王景弘摇头,“倒也没什么要紧的事,不过是顺便来看看我这干儿子,这便要走了。”

何玉轩挑眉,便看着他和莺哥道别。

莺哥对王景弘很是不舍得,送走义父后,看起来有点颓废。

何玉轩道:“若是你不怕战场的话,随着他去也无妨。”

莺哥摇了摇头,“小的以前和义父说过,不过义父说小的不适合战场,便把小的给撵回来了。仔细想想,小的的确不是那个性格,如果遇到了敌人,怕是真的不敢下手。”

何玉轩淡淡地说道:“没有尝试过怎么会知道?”

莺哥笑着说道:“我知道大人疼我,不过小的还是算了。小的有自知之明,在战场上要是拖累其他人便不好了。”

莺哥若是这般的想法,何玉轩自然是不会强迫。

拖着疲累的身体回去后,何玉轩躺在椅子上不愿动弹了,早则今夜,晚则明天,燕军便要开拔了,何玉轩为了赶上,几乎是从早忙到晚。

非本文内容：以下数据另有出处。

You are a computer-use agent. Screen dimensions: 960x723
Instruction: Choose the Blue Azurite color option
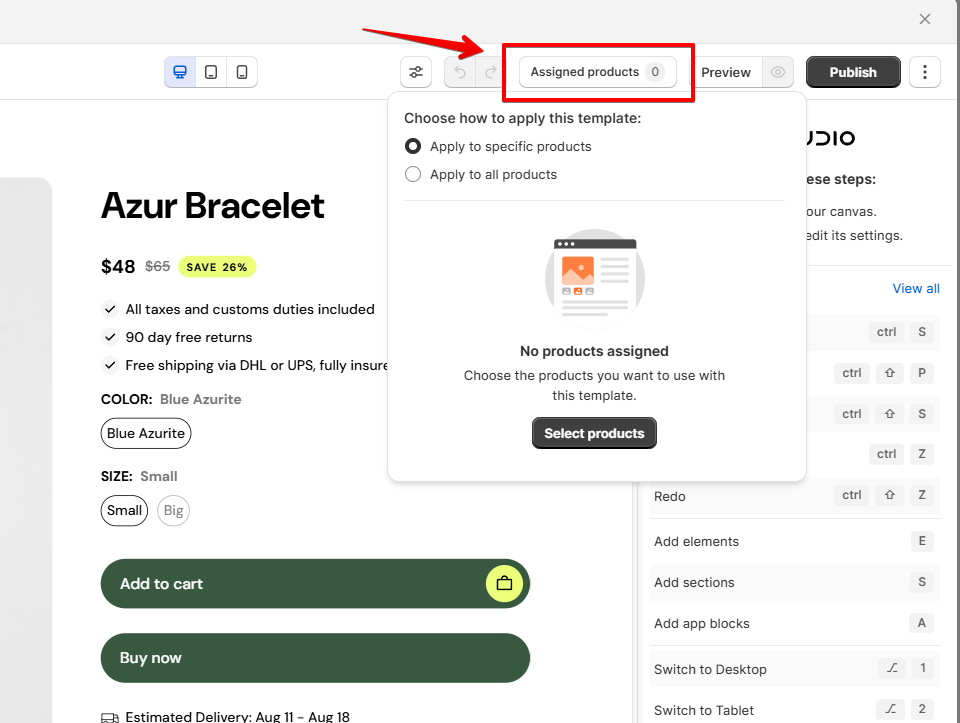tap(146, 433)
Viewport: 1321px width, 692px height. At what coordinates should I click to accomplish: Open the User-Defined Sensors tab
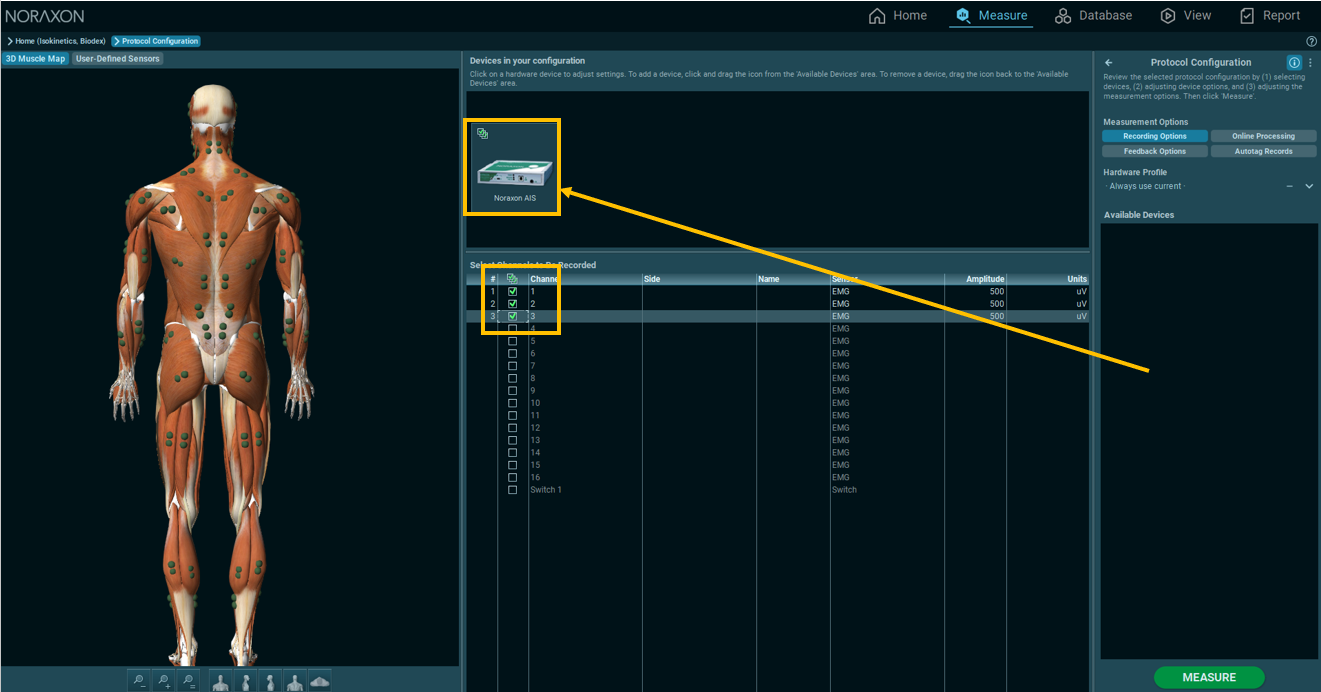coord(117,59)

他按着太阳穴,有点疏懒地想到,以后还是要偶尔走走药厂那边,不然要是都堆积到今日这般,那何玉轩真的是要累死了。

而到了傍晚后,何玉轩还得给朱棣再请一个平安脉。

何玉轩提着小药箱走到门口,正好撞到朱高炽从里面出来,两人面面相觑,何玉轩先反应过来后退了一步,“世子殿下。”

朱高炽露出个淡淡的微笑,拱手道:“子虚不必多礼。”他的视线在何玉轩拎着的小药箱上扫过,然后连忙说道:“快进去吧。”

朱高炽的身体也是何玉轩在长期调养,自然知道何玉轩此来是要作甚。

何玉轩欠身,让朱高炽先行后,便迈步进去。

朱棣正袖手站在书桌前,不知在看着何物。抬头看到何玉轩来了,便直接说道:“不必多礼,先坐。”

何玉轩在朱棣的对面坐下,便看着朱棣忙忙碌碌不知道在做些什么,然后才坐了下来。其实请平安脉这个举动在之前并无定例,只是何玉轩崇尚观言观行,早发现早治疗,这三天两头要是等到要发病了再找人,便着实是有点慢了。

这也是何玉轩对朱能那发病很是无奈的缘由,如果身体有多处病状,是不能单单只针对一方面下药的,至少也得综合多种病症。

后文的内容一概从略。